• Work instruction: Copy every line that holds the string "text" from the data below.

• Exercise data:
┄┄┄┄┄┄┄┄┄┄┄┄┄┄┄┄┄┄┄┄

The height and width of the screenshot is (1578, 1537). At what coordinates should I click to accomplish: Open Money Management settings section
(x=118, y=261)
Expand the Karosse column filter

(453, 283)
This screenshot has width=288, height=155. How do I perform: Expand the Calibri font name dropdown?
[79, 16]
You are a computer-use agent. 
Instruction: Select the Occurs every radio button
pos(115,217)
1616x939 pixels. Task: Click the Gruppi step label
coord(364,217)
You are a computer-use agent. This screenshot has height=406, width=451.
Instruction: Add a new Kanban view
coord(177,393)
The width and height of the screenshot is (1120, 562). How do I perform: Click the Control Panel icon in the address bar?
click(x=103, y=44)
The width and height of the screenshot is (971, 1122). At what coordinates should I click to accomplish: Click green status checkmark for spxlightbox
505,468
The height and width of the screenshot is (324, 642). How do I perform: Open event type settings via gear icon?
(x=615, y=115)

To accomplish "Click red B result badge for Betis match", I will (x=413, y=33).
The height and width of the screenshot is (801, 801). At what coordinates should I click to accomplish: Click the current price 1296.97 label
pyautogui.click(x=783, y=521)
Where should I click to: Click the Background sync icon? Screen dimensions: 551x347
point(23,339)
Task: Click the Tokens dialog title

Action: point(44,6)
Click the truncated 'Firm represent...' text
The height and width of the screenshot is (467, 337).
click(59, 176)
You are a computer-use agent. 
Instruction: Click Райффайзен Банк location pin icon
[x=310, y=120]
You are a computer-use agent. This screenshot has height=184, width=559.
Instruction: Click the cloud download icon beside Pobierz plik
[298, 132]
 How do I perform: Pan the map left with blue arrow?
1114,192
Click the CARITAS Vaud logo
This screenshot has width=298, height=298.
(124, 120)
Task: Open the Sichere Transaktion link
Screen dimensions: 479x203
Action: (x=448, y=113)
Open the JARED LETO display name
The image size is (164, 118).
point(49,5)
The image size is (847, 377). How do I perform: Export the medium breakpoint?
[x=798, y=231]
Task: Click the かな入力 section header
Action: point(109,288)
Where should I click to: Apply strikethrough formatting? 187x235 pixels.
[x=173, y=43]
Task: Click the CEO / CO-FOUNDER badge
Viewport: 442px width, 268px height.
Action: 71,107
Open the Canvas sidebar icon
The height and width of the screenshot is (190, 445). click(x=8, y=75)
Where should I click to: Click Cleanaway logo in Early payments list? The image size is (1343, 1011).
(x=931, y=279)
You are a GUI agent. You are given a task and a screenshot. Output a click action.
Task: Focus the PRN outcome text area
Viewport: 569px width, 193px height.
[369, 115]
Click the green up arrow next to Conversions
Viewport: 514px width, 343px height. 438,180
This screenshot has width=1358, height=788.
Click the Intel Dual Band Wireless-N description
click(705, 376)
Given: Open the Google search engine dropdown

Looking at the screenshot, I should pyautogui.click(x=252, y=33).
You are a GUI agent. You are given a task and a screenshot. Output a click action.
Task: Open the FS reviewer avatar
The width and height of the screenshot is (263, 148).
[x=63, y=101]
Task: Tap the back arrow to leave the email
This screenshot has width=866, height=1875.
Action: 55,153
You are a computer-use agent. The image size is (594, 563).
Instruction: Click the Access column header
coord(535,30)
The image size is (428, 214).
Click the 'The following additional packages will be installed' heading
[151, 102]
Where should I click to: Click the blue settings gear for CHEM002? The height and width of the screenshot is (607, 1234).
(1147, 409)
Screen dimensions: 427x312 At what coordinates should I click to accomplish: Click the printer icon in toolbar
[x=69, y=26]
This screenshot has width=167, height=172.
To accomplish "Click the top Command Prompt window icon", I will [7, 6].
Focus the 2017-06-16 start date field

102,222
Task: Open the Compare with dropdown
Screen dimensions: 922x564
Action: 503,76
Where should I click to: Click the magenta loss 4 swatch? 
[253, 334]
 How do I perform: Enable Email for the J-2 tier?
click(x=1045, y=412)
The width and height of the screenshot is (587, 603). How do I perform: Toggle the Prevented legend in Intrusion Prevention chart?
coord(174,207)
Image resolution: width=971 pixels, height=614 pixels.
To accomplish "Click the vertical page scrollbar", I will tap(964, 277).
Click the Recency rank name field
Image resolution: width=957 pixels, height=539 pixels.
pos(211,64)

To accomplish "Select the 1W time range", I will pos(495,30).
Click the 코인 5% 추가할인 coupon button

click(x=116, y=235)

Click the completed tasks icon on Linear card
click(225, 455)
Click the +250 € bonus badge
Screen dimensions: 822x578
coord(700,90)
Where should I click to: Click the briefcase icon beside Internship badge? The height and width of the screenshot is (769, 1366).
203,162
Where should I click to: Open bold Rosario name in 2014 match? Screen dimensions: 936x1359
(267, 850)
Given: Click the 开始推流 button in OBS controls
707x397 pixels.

┄┄┄┄┄┄┄┄┄┄┄┄┄┄┄┄┄┄┄┄

• Exercise answer:
Click the truncated 'Firm represent...' text
Task: Focus the PRN outcome text area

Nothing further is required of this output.